Items from a data source:
--------------------------------

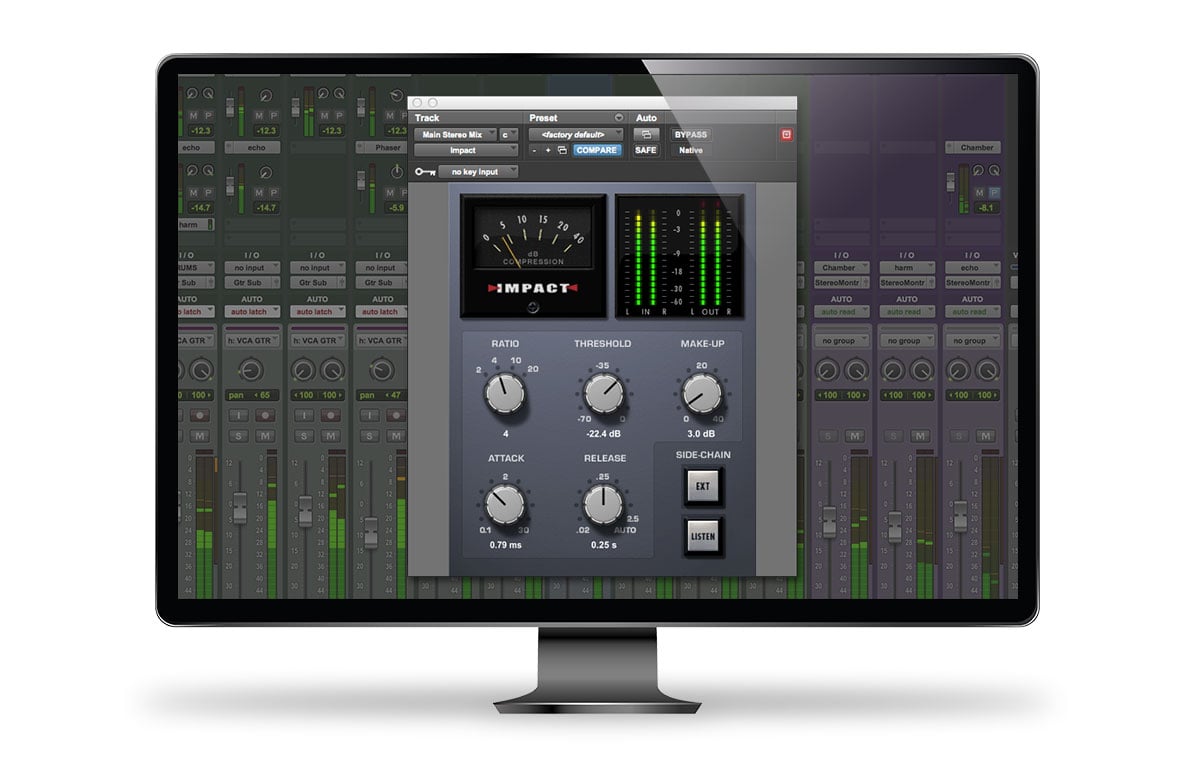Click the key input icon
1196x759 pixels.
pyautogui.click(x=424, y=172)
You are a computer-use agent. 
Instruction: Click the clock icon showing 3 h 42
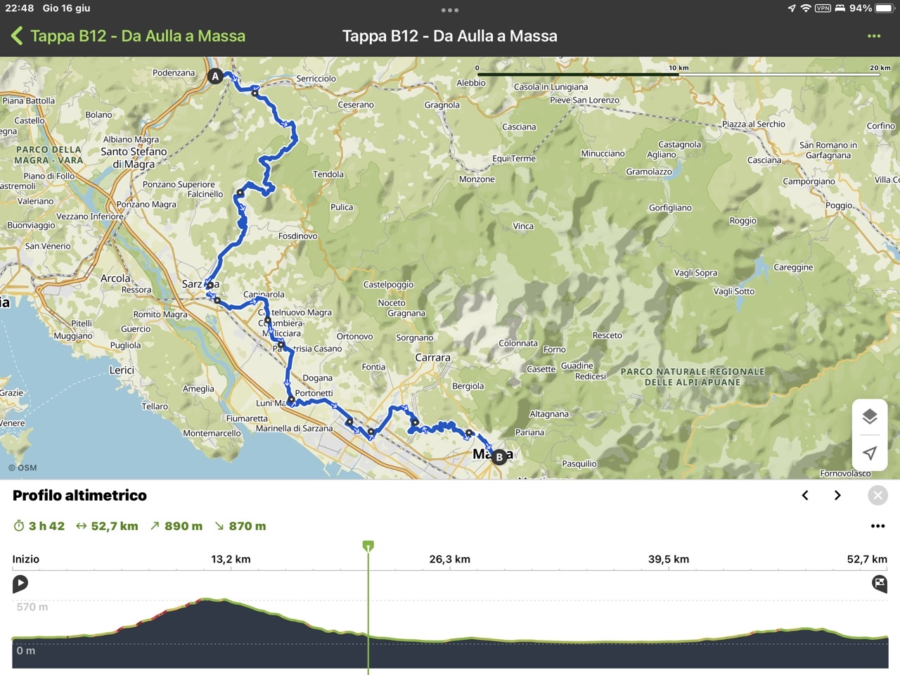pos(17,525)
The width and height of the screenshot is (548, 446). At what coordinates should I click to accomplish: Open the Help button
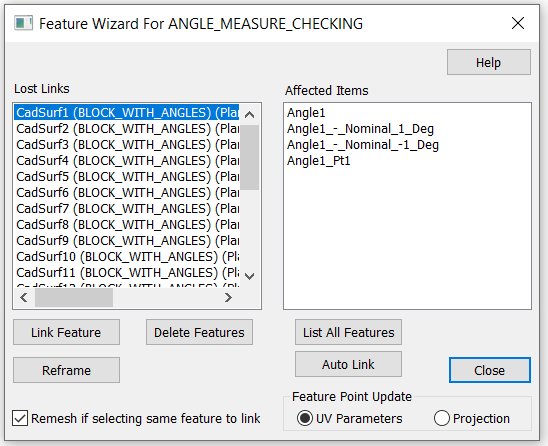point(489,62)
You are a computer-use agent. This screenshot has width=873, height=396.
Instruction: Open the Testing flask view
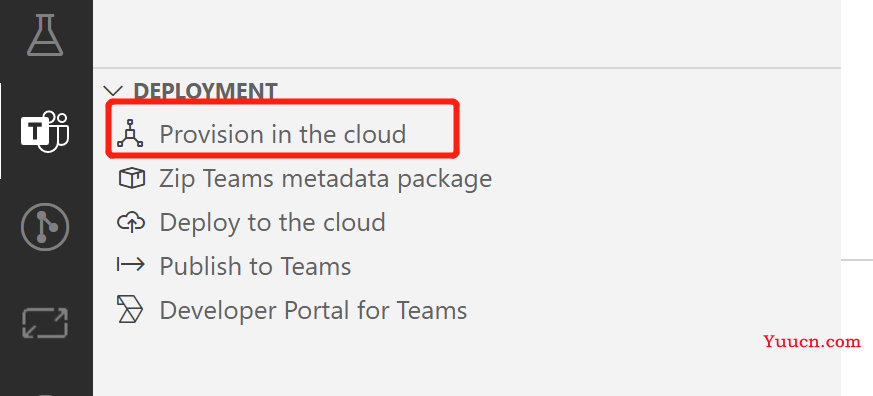tap(45, 35)
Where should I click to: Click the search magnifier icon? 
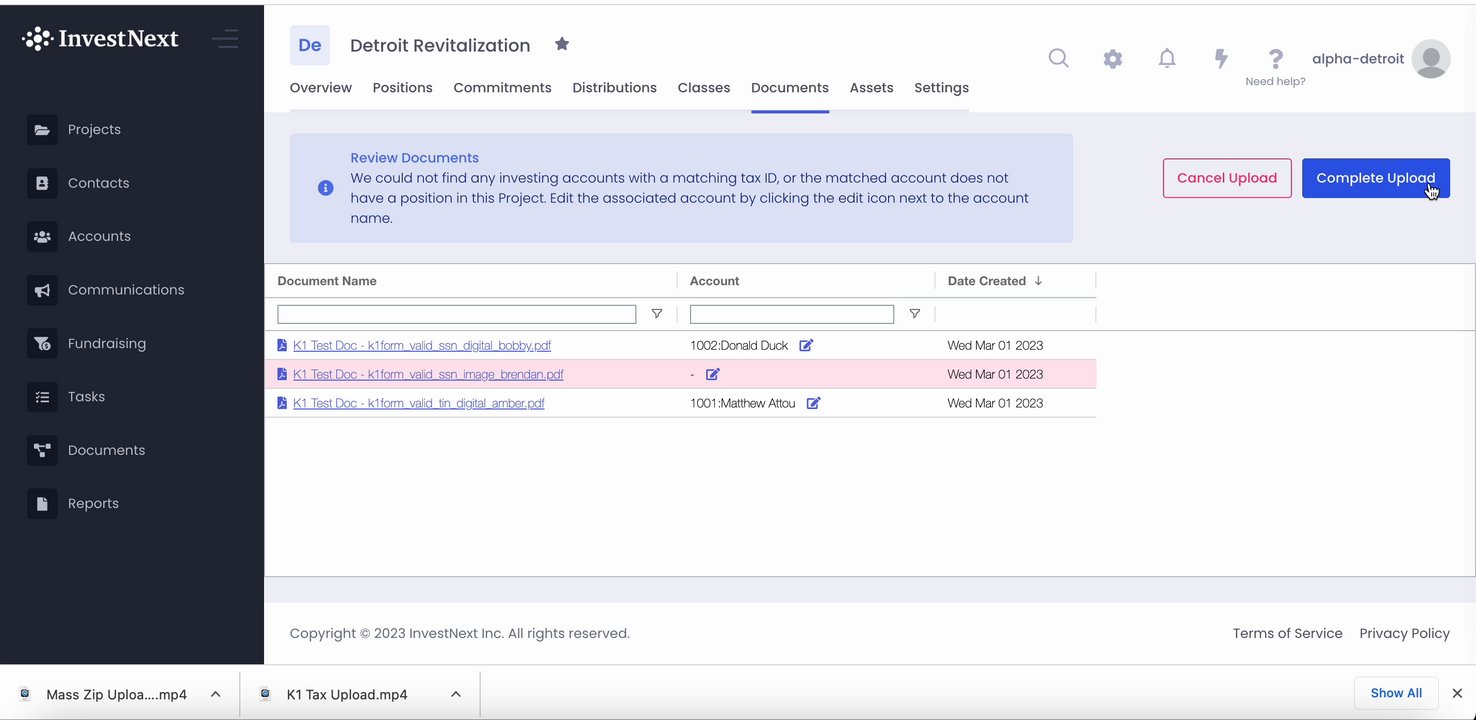pos(1058,59)
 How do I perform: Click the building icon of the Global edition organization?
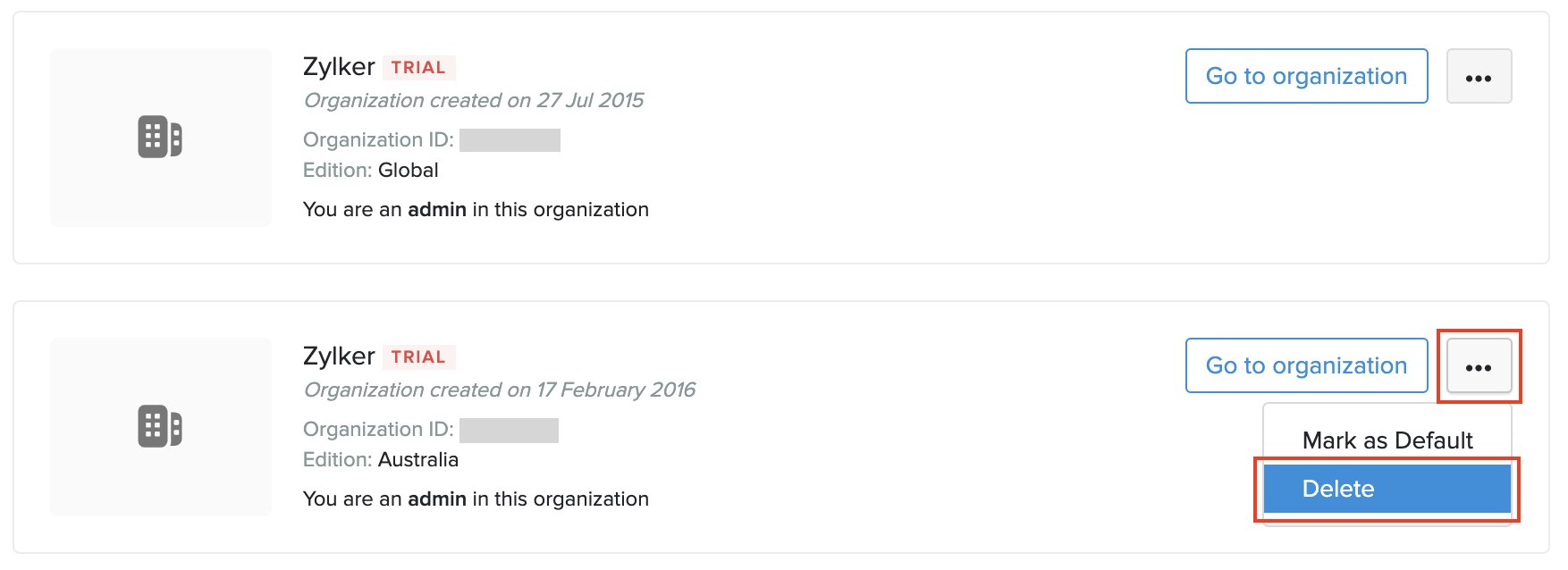(x=160, y=137)
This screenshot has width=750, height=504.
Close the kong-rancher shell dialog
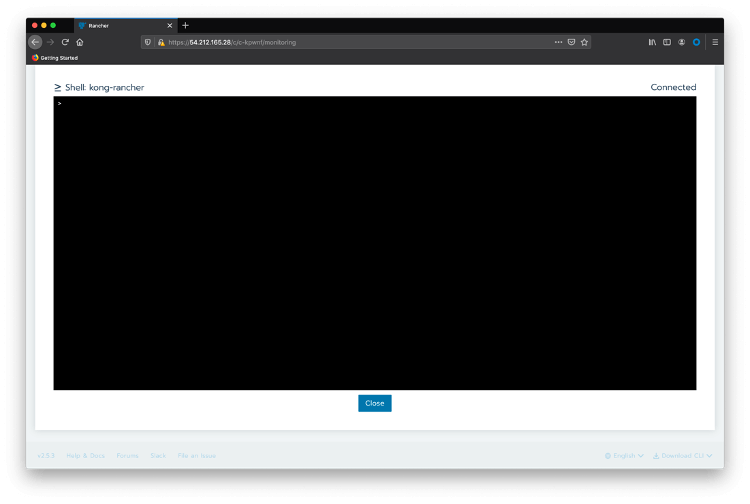(374, 403)
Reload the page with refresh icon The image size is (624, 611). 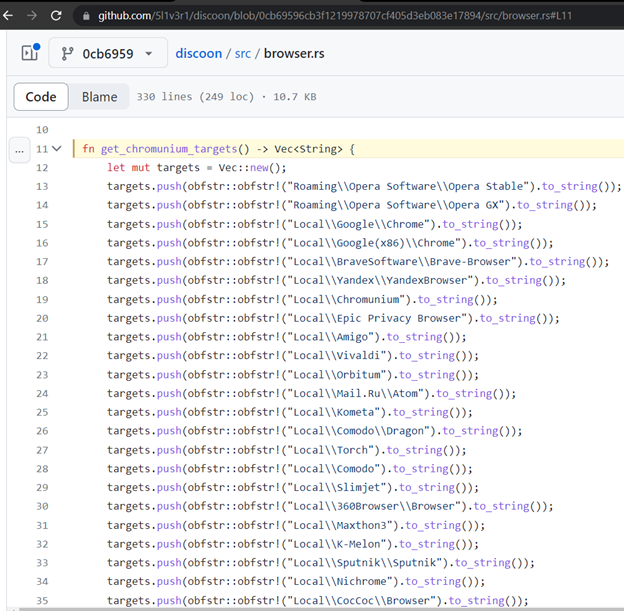[x=56, y=16]
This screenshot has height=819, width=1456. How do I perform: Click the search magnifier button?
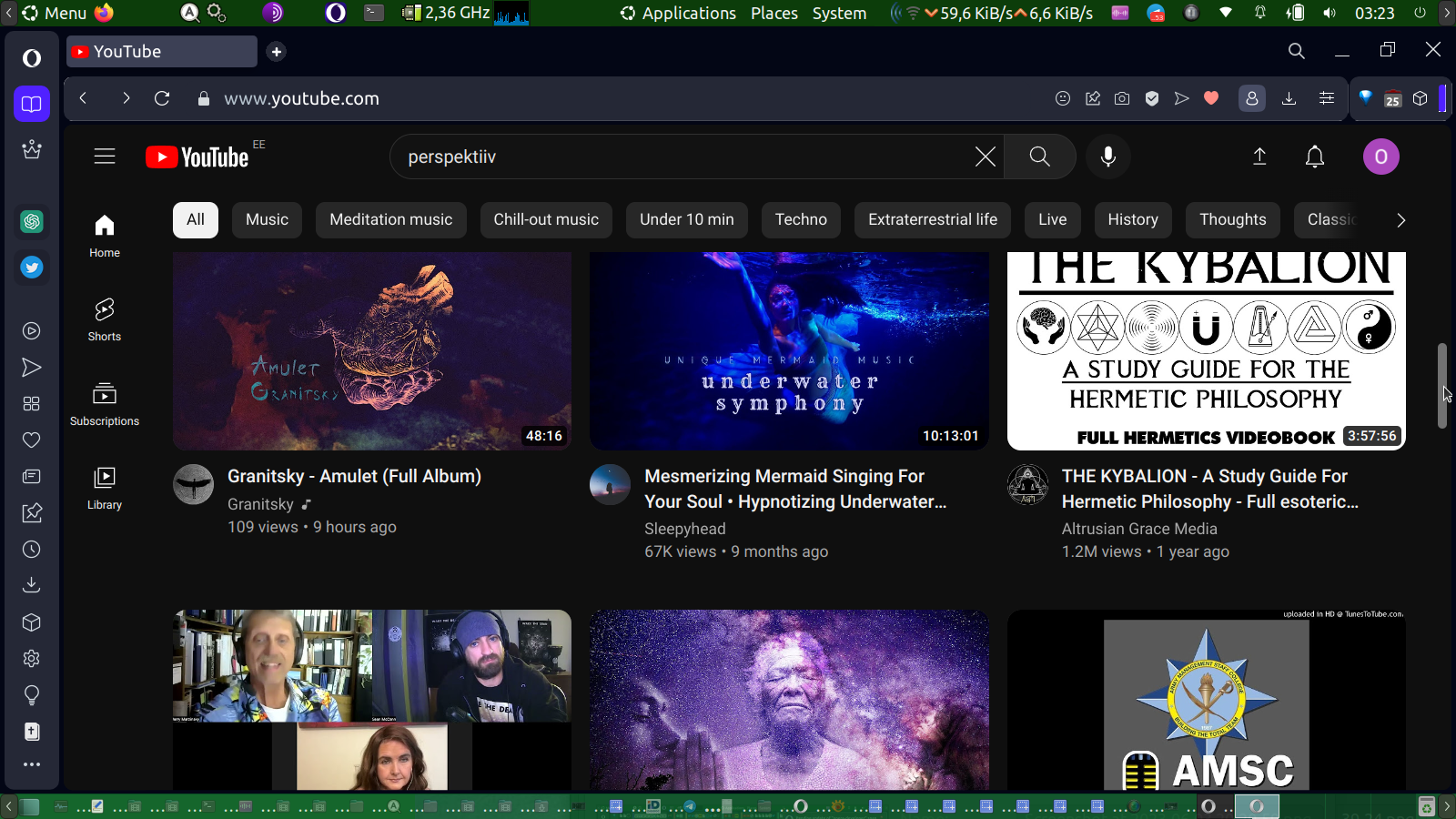tap(1039, 157)
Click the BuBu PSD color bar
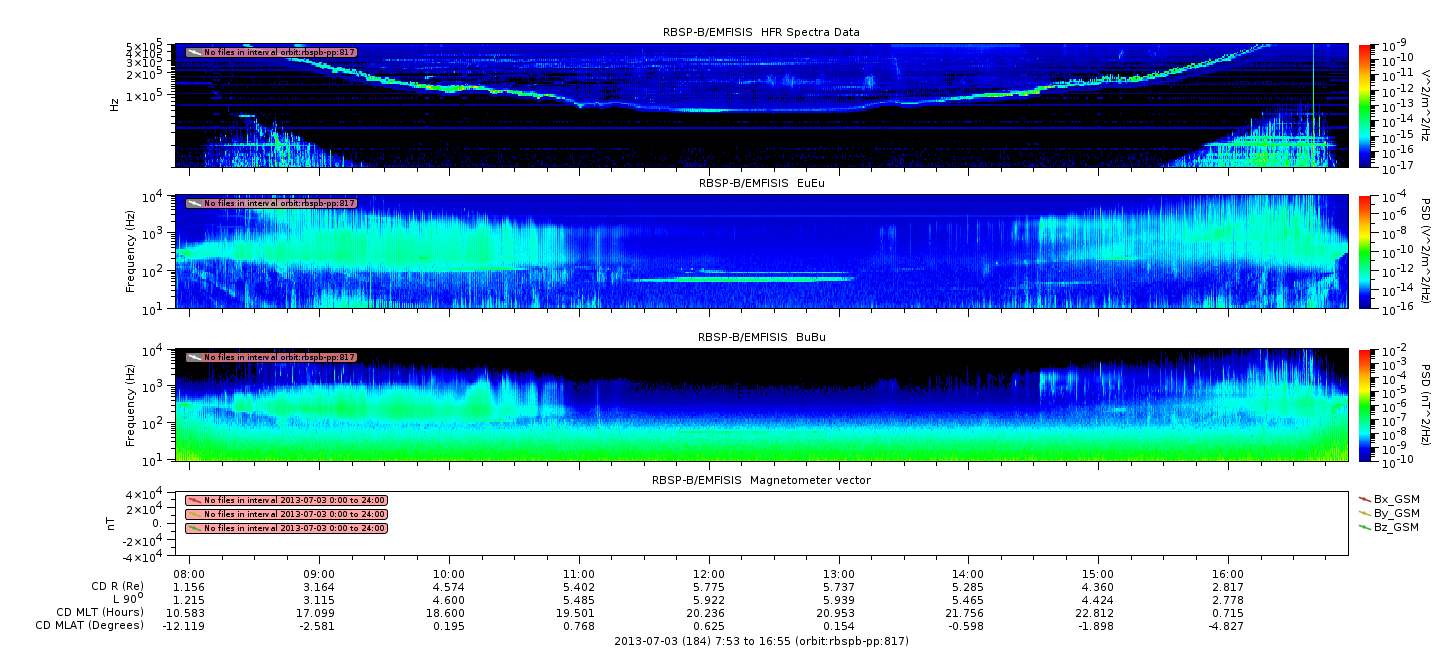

--------------------------------

== GOAL OF THE EXERCISE ==
From the line that holds "This screenshot has height=819, width=1456." to the last line of the data, return those lines exactly and nothing else; both ends count, and pictures stay out.

== EXPECTED ANSWER ==
This screenshot has height=819, width=1456. How do I perform: Click the search magnifier button?
tap(1039, 157)
Click the BuBu PSD color bar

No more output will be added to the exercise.